Once the line with "Task: Click the" is found, write it out along with each later line exactly, through the end of the entries, skipping every picture.

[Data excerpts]
----------------------------------------

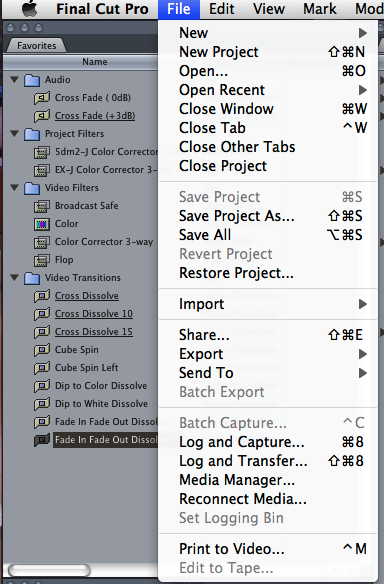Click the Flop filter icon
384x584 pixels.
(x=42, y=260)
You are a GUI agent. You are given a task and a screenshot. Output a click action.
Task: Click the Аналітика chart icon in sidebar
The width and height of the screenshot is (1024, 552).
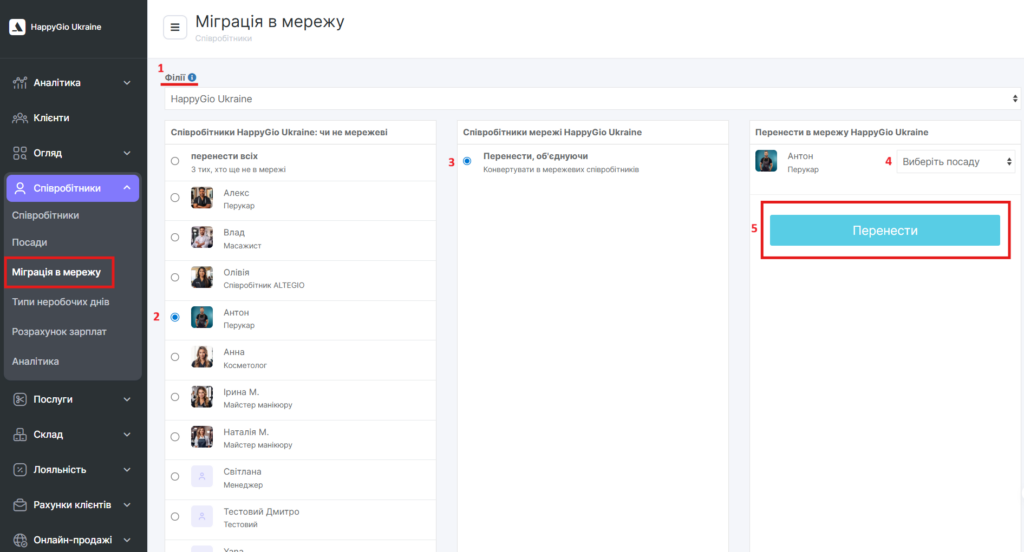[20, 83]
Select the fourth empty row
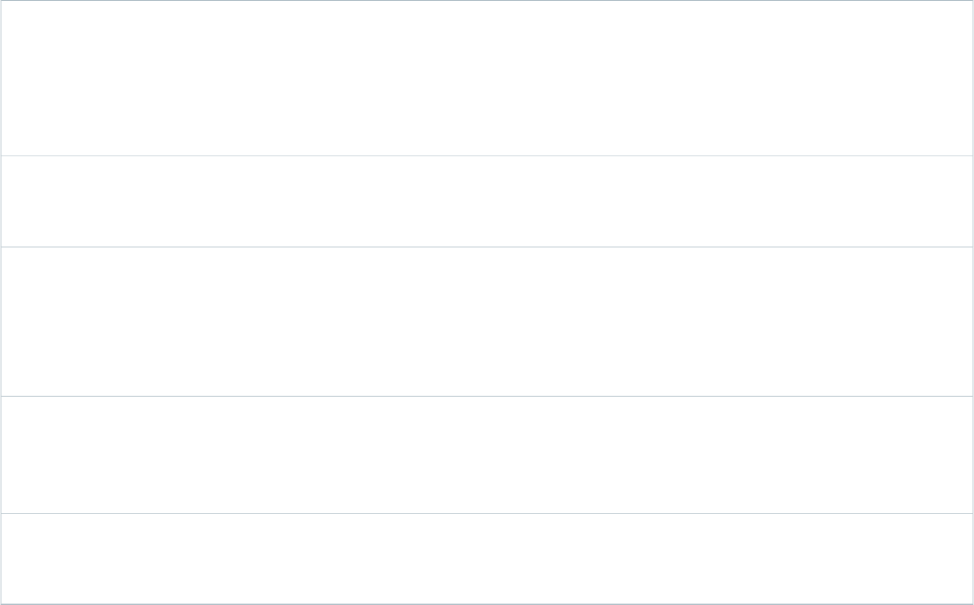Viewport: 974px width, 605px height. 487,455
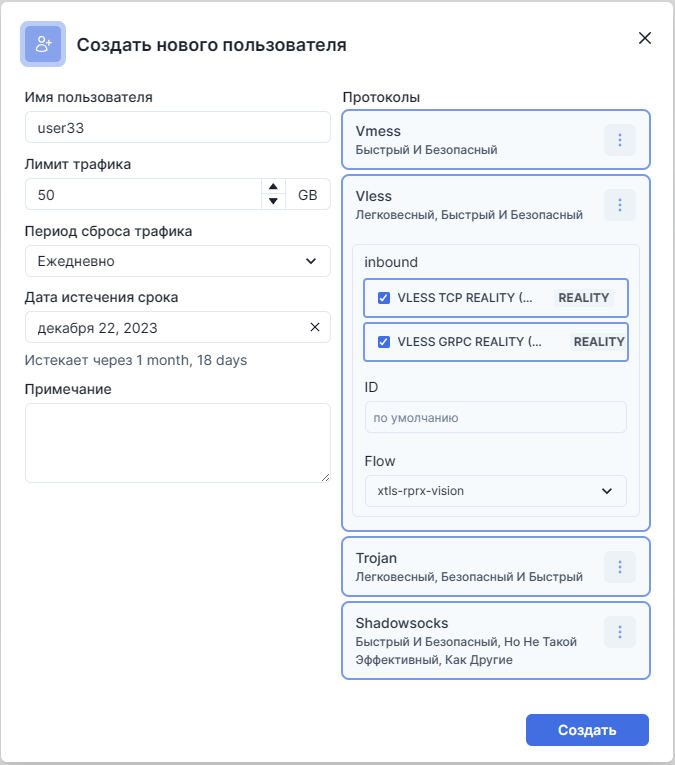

----------------------------------------

## Problem solution
Task: Click the Аналітика chart icon in sidebar
The width and height of the screenshot is (1024, 552).
[20, 83]
Select the fourth empty row
Viewport: 974px width, 605px height. 487,455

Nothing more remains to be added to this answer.